The increase in South Africa's consumer price index, which is used by the South African Reserve Bank for its inflation target, was up 8.6 percent year-on-year in February from 8.1 percent y/y in January, Statistics South Africa said on Wednesday.
This means that the declining trend has been broken. Previously there had been a five monthly decline after the record 13.6 percent registered for CPIX - the old targeted measure - in August last year and the 13.7 percent for the old CPI in August.
CPI was up 1.2 percent month-on-month after increasing 0.4 percent in January. Economists react to the CPI data:
Mike Schussler, T-Sec:
"This is a nightmare figure. Although only half-a-percent up on January, we were expecting inflation to remain flat. This puts the whole inflation outlook in doubt and suggests that some of the interest rate cuts we thought we would get may not be as steep as we had hoped.
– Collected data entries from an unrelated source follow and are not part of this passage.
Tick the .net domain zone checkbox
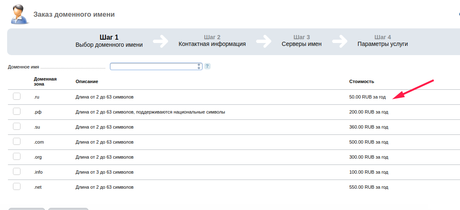This screenshot has height=210, width=460. (17, 187)
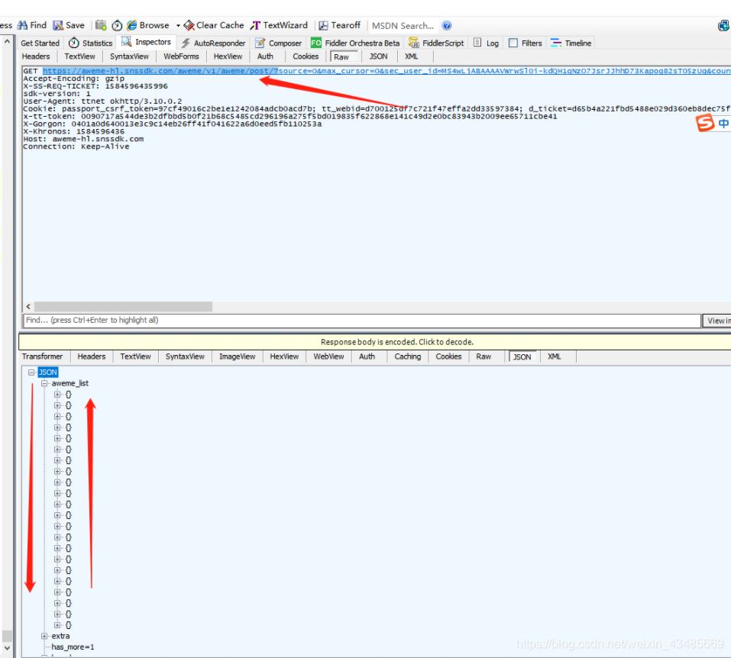Switch to the response ImageView tab
The height and width of the screenshot is (658, 731).
[x=237, y=356]
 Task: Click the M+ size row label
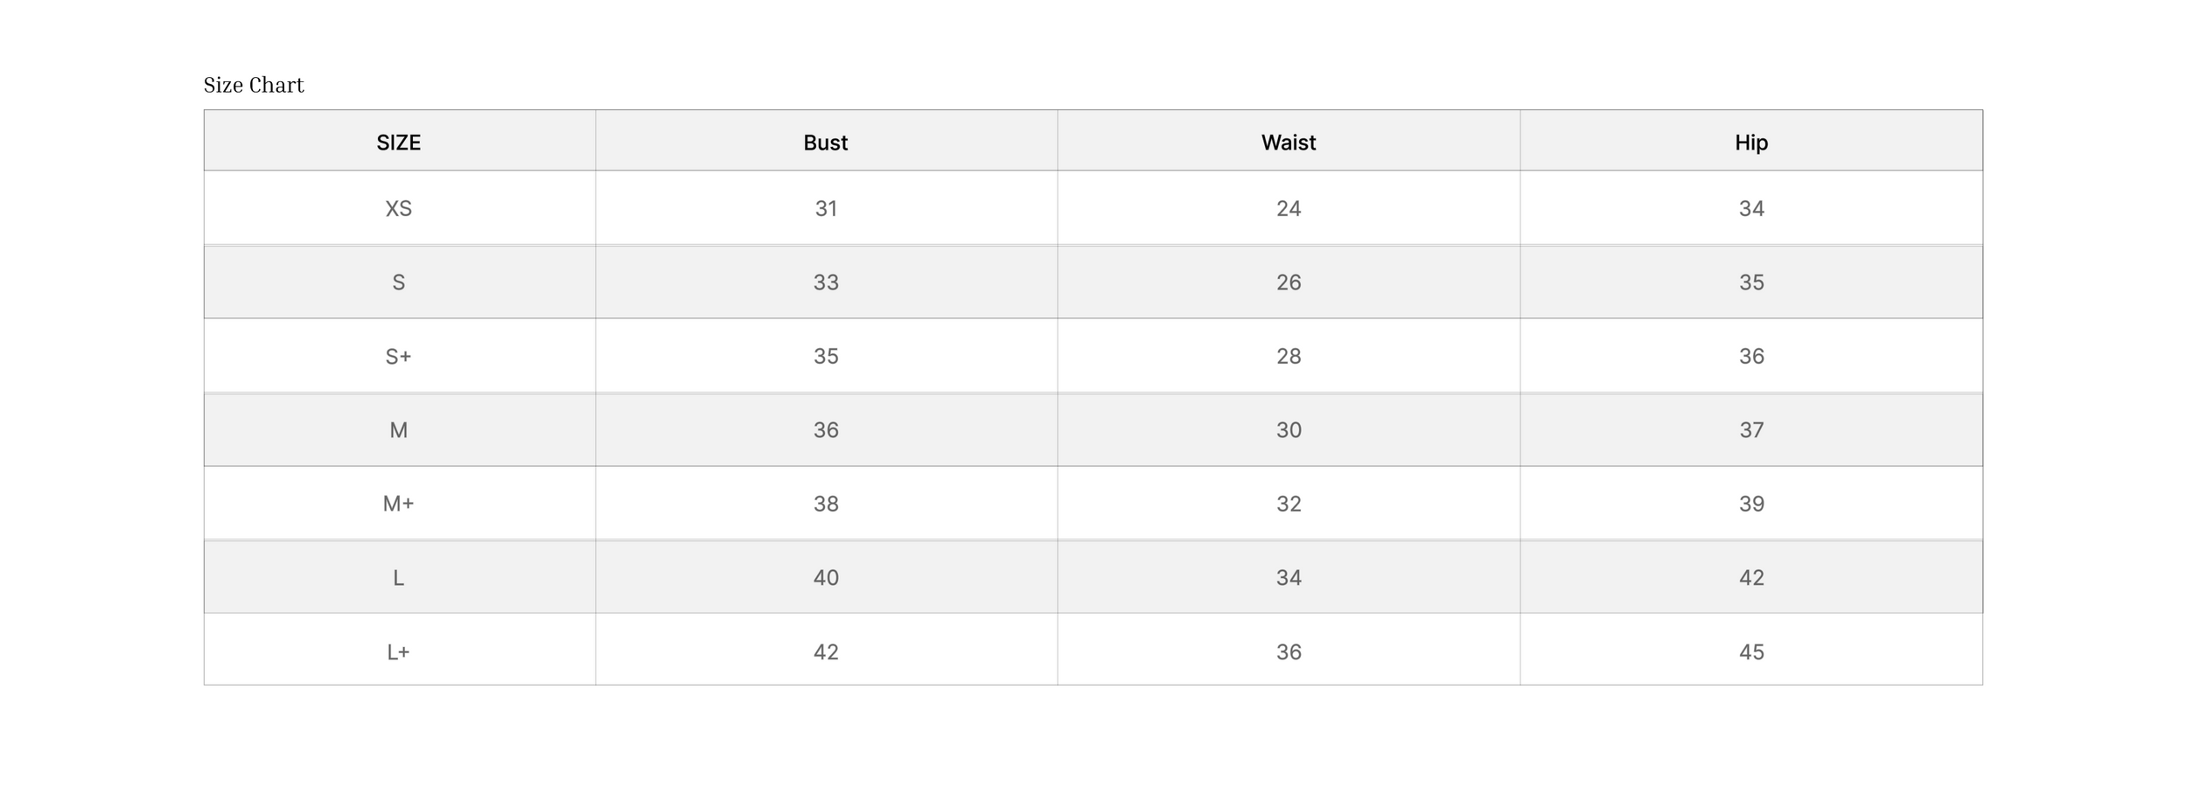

"We were looking at cuts amounting to at least another 200 basis points over the remainder of the year, but it now looks as though we may only see cuts amounting to 100 basis points."
Doret Els, Efficient Group:
"It came in above expectations. We had that petrol price increase last month and it also shows that food prices are quite sticky and don't want to come down as much as they go up."
Carmen Altenkirch, Nedbank:
"It's not a good number, but we were expecting an increase mainly due to the higher fuel price in February as well as the increase in services inflation, such as medical costs.
"Overall, we do see inflation easing due to weaker global and local demand."